Harris County Housing Authority (HCHA) is the low-income housing and public housing authority of Harris County, Texas in Greater Houston. Its headquarters are in southern Houston. It mainly serves areas outside of Houston, as the Houston Housing Authority serves that city.

In 2017, due to a decrease in the federal government budgets funding housing choice vouchers, it canceled some and stopped the issuance of new ones.

==Public housing==
The HCHA has eight senior housing properties owned and/or operated by the agency. As of 2018 four of them are in the Texas State Highway 249/Farm to Market Road 1960 area. These include (and are located in unincorporated areas unless otherwise specified):
- Baybrook Park (City of Webster)
- Cornerstone Village
- Cypresswood Estates
- Louetta Village
- Magnolia Estates - northeast Harris County
- Primrose at Heritage Park - northwest Harris County
- Sierra Meadows
- The Retreat at Westlock
  - The complex, in the SH249/1960 area, has 166762 sqft of space, and has 140 units. Residents may be aged 65 or older. HCHA completed its plans for the project in April 2015. The complex began taking occupants in May 2017, and completion was scheduled by fall 2017. Prior to the development of the complex, residents of area subdivisions expressed opposition to the addition of low income housing in their areas. In January 2015 Texas House of Representatives member Allen Fletcher sent the HCHA a letter stating his opposition to the housing even though he sent a letter in support of the housing in March 2013, and Texas House member Debbie Riddle tried to frustrate attempts within the House to reduce the amount of obstruction of public housing from politicians. The HCHA set a ban on visitors under age 62 from being present at The Retreat at Westlock for periods longer than three days each, due to the opposition from the surrounding areas; it is, as of 2017, the only HCHA property with this rule.

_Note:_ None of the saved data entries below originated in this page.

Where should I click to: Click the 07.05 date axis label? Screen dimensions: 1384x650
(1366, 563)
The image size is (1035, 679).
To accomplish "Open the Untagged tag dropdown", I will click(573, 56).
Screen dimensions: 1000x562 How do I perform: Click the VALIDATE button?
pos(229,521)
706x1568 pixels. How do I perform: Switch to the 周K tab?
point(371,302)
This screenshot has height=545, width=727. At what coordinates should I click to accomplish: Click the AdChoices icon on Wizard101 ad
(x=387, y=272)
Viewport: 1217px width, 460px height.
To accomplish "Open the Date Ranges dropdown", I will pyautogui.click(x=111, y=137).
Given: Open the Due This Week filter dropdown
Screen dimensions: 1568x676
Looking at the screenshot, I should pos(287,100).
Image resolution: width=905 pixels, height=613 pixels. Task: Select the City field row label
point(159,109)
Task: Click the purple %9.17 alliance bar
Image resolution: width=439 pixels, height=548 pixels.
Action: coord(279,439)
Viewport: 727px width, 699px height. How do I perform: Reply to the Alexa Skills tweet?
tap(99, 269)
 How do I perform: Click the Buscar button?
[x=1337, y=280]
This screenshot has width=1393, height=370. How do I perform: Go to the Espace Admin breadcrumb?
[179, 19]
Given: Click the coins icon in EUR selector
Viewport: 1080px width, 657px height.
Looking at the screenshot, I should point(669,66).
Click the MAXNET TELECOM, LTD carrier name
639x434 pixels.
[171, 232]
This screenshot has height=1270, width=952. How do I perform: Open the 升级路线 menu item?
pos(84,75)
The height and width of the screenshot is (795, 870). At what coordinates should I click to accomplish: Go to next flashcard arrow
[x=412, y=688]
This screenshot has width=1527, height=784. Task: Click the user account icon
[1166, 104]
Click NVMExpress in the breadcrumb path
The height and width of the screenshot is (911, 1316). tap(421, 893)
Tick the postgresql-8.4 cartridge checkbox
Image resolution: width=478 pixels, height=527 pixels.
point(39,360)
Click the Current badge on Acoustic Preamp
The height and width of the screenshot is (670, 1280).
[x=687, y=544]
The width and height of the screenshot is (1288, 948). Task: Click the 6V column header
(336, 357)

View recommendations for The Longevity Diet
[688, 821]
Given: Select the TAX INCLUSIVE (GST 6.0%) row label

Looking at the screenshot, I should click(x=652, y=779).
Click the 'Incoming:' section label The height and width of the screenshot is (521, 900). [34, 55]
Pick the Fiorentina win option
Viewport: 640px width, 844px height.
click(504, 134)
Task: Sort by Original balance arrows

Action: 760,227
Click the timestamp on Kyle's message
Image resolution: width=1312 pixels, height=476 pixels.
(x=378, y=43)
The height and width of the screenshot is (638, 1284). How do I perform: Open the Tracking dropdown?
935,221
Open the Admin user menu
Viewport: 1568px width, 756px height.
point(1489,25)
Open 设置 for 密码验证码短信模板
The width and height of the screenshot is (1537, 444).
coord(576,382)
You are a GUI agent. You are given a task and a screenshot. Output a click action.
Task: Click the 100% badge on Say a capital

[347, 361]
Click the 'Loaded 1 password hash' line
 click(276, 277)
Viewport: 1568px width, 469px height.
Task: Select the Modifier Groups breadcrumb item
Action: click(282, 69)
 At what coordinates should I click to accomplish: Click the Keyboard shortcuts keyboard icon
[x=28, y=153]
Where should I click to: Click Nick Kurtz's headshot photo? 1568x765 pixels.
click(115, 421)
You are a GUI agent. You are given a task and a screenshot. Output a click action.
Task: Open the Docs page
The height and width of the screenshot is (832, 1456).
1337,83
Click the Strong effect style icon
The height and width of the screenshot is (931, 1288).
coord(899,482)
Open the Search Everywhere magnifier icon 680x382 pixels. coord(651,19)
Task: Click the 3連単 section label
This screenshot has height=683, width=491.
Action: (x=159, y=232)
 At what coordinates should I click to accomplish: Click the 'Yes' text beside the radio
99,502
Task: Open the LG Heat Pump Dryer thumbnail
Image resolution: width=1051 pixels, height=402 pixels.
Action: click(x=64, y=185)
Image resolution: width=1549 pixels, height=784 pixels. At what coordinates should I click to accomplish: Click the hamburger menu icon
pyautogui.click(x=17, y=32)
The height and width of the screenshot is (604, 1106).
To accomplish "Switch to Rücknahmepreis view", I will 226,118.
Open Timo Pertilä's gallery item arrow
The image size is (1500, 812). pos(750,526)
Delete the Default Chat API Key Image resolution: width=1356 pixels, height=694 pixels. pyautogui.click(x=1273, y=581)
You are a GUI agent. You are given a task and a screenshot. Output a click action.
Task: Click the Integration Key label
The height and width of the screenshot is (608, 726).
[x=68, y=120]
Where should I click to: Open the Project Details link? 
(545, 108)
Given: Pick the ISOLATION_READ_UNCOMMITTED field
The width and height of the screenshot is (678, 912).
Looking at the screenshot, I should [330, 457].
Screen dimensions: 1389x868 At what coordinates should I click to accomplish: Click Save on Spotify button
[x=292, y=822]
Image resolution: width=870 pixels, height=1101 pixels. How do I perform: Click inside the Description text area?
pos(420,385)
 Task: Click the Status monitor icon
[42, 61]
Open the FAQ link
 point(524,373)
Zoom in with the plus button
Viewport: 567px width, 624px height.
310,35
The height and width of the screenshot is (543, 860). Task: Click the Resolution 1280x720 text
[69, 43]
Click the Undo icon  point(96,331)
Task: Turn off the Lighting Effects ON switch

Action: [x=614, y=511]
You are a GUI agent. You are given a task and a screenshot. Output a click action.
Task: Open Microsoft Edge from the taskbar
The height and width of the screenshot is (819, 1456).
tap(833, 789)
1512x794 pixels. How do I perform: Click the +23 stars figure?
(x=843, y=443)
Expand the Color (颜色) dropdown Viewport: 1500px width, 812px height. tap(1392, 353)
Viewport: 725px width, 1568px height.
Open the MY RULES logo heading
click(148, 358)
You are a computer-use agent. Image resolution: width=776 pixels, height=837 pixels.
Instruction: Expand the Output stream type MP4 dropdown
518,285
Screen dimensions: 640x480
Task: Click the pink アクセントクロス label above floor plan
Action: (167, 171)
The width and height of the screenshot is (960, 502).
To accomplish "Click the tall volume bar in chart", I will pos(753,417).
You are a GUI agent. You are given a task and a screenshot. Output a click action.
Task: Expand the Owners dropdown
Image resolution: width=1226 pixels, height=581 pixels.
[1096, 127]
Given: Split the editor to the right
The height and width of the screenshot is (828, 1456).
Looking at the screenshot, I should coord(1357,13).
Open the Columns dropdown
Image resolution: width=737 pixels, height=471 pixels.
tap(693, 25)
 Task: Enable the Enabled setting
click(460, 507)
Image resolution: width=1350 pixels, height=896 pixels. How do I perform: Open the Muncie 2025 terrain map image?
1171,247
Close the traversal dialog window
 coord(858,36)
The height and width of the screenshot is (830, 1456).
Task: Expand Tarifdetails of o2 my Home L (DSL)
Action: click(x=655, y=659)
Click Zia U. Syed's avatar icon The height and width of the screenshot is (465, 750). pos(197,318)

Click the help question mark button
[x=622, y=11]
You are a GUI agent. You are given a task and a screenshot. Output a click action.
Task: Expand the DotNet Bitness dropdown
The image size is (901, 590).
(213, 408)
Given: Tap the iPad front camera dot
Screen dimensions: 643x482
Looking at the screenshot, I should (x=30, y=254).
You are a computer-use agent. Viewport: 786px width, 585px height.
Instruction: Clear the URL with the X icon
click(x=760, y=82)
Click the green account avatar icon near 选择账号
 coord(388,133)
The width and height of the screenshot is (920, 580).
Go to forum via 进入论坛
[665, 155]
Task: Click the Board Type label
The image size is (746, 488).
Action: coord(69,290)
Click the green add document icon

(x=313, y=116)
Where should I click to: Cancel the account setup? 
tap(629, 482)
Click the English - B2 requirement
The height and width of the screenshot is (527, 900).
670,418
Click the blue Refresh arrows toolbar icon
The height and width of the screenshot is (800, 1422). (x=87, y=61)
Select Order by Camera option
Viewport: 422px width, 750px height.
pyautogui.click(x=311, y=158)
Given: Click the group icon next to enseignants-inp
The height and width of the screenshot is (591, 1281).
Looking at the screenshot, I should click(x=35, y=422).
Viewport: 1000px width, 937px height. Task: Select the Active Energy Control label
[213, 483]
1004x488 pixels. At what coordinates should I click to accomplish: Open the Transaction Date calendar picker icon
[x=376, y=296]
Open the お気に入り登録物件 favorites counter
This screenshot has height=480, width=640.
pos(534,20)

The HCHA owns and/or operates a single housing complex for families, Waterside Court, in an unincorporated area in northwest Harris County, in the SH249/1960 area. It has 118 housing units. Residents of this property are in the Aldine Independent School District, and are zoned to Keeble Early Childhood/Prekindergarten/Kindergarten (EC/PK/KG) School, Thomas Gray Elementary School, Stovall Middle School, Aldine 9th Grade School, and Aldine High School.